Pinho considera replicabile la propria esperienza, indicando almeno tre priorità. Innanzitutto la scelta del luogo in cui sviluppare la propria idea senza essere penalizzati da un affitto esoso. Dopo la riconversione della fabbrica d’armi e della tipografa, a Óbidos è stata trasformata in un tempio di libri una chiesa barocca sconsacrata. C’è una libreria dentro al mercato ortofrutticolo, dentro all’enoteca del paese: dunque saper maneggiare la fantasia. Trovare un posto dove i potenziali clienti passino, che sia un luogo vistoso come Ler Devagar o più appartato.

«Per attirare i clienti serve il tempo – sottolinea –. Nel secondo trasloco a Lisbona Ovest siamo rimasti sei mesi senza clienti. Abbiamo resistito con la previsione finanziaria e la flessibilità della struttura. Durante quel periodo hanno percepito compensi solo gli impiegati dentro alla libreria. Occorre mettere insieme una squadra di tre, quattro persone che conoscano davvero i libri, che siano curiose e non aspettarsi di diventare ricco entro il primo mese. Bisogna aspettare, lavorare bene, avere dei bei libri e non è detto che i risultati arrivino».

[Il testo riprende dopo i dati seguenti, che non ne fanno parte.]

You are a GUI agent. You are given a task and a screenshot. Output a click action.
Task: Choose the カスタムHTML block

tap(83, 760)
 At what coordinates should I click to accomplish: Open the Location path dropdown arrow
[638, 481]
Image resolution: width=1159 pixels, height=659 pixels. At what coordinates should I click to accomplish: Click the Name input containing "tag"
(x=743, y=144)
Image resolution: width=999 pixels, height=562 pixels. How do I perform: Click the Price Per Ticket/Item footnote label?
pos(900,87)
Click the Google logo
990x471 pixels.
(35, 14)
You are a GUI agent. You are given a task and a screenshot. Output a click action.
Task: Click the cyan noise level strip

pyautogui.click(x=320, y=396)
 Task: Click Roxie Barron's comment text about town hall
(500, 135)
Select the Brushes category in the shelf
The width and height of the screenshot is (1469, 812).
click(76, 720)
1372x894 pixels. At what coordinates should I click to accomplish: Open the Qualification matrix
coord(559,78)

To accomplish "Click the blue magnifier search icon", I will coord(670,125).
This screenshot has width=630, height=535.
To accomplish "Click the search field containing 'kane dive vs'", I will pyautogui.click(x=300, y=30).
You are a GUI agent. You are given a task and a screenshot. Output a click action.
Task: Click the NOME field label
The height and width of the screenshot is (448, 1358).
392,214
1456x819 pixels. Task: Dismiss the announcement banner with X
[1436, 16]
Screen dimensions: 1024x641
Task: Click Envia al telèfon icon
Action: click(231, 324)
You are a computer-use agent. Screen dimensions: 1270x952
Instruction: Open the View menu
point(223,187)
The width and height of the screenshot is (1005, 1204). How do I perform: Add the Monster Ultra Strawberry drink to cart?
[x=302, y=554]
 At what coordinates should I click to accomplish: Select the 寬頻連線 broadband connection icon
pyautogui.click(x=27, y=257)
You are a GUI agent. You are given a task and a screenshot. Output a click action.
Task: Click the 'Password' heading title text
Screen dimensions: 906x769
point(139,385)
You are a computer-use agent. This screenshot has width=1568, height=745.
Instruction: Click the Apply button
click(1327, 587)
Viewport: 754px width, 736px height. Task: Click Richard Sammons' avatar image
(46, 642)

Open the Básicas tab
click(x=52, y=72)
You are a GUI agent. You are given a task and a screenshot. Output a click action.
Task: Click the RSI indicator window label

L’American Booksellers Association ha rilanciato un interessante studio condotto con Civic Economics dal titolo Amazon & Empty Storefronts: The Fiscal and Land Use Impacts of Online Retail, che fornisce dei numeri sull’impatto negativo di Amazon sui negozi al dettaglio che chiudono e più in generale sulla sottrazione delle risorse a disposizione della comunità, a causa del minor introito di tasse. Circa la metà degli stati americani ancora non raccoglie introiti fiscali dalle vendite di Amazon e gli altri solo parzialmente. L’offerta di Amazon avrebbe provocato una netta riduzione della domanda al dettaglio sulla strada equivalente alla sparizione di oltre 30mila negozi.

Nel 2014 Amazon ha venduto beni per un valore di 44 miliardi, mentre evitava di pagare 625 milioni di dollari in tasse statali e locali. L’equivalente di 31mila negozi al dettaglio che avrebbero dovuto saldare 420 milioni di $ solo in tasse per la proprietà dello spazio fisico commerciale.

Un miliardo e più di ritorni fiscali persi dallo Stato e dai governi locali. Civic Economics calcola 8.48 dollari a famiglia americana. Negli States Amazon opera su 65 milioni di ft2 di spazio per la distribuzione, impiegando 30mila lavoratori full-time e 104mila fra stagionali e part time. Anche conteggiando tutti gli occupati nella distribuzione Amazon, il volume delle vendite avrebbe causato la perdita netta di 135.973 posti di lavoro.

L’ABA propone un kit di istruzioni per la sensibilizzazione al New localism, affinché si tuteli la vita della comunità locali anche mediante la qualità dei servizi al quartiere, qual è l’attività di una buona libreria. La fioritura di un movimento per il consumo locale è segnalato dai dati dell’inizio 2015, che segnalano una crescita del 27% rispetto al 2009 con 440 nuove librerie indipendenti attive nel paese.